Houston was standing there wearing jeans and a black shirt. His hands were tucked into his front pockets and he was studying her intently, a little smile at the corner of his lips. As usual, he had cornered the market on gorgeous.

“Hi, Josie.”

“Hi,” she croaked, then capped it off with a sniffle.

Her mind, dulled by decongestant, couldn’t wrap around why Houston was standing on her doorstep, but she was painfully aware that she wasn’t exactly looking her best.

Apparently he noticed, too. “Are you sick?”

“Yes, I have a cold.”

Thanks for noticing.

Josie turned around and shuffled in her slippers over to her glass of water on the coffee table so she wouldn’t hack on him. She took a sip and swallowed, her ears popping.

“Have you taken anything? Are you pushing fluids? You’re not going to work, are you?”

Josie flopped onto the couch with a big sigh, exhausted. She couldn’t deal with him right now, not when she’d spent all this time convincing herself she’d be okay, that eventually she’d get over him. And now, when she was sick and vulnerable, he was waltzing into her apartment and acting like he actually gave a damn about her.

“Houston, is there a reason you’re here? Can I do something for you?”

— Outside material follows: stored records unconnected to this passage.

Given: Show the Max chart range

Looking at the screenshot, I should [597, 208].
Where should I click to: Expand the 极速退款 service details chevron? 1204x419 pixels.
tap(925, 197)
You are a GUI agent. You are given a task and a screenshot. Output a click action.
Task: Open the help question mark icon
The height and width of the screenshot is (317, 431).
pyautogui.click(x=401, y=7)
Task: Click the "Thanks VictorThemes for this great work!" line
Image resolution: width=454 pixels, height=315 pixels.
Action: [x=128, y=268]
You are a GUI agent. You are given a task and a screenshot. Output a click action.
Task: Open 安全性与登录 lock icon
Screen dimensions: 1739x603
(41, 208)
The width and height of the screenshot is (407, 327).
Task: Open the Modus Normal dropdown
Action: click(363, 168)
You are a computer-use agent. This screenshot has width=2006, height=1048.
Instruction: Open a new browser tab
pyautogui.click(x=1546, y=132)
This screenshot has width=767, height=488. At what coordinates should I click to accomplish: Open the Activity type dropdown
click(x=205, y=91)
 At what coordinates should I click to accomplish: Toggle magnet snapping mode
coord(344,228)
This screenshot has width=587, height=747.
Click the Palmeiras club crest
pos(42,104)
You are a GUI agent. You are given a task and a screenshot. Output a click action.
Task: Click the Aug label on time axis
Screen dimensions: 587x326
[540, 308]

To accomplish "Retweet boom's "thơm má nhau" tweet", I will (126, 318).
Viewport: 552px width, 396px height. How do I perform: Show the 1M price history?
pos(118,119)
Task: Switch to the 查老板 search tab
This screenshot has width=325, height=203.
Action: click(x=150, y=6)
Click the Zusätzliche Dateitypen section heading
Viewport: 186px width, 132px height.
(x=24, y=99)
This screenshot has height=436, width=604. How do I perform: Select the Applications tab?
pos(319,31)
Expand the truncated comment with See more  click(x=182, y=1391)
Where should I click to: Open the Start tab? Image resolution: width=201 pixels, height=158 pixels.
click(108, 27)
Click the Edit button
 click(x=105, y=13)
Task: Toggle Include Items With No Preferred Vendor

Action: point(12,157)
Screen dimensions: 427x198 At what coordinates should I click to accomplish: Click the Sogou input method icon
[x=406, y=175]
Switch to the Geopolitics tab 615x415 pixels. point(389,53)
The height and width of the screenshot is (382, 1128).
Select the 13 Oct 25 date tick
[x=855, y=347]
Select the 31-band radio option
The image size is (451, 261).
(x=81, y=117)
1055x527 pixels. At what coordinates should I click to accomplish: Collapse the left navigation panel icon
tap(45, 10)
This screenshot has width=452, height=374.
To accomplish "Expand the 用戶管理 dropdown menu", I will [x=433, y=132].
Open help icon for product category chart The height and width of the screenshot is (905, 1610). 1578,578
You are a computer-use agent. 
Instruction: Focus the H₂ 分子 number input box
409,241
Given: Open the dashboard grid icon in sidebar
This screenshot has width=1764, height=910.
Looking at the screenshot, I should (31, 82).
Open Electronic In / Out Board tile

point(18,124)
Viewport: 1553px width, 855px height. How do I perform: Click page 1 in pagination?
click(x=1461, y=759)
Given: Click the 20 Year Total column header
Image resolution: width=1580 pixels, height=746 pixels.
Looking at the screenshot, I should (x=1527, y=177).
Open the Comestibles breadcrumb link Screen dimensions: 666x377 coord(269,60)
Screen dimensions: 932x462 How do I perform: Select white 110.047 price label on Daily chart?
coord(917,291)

He stopped in the middle of crossing the room and looked taken aback. “I came to see how you are.”

His guilt must have caught up with me. But honestly, she was too tired and heartbroken to make this easy for him. If he had something to say, she wasn’t coaxing it out of him.

Chapter Forty-Seven

Houston watched Josie shoot him a glance of disbelief and wondered how he was supposed to proceed from here. It had seemed so simple. Go to Josie, apologize, confess his feelings, coax her out of her clothes and back into his life.

He hadn’t counted on her looking at him like he was an alien.

“You’ve seen me,” she said. “I’m not so good.”

That was obvious. What he was supposed to do about it wasn’t. “Can I get you anything? Do you have any Gatorade? You need to replenish your electrolytes.”

Josie just looked at him. Then carefully, she pulled a tissue out of her pants and wiped her red and raw nose.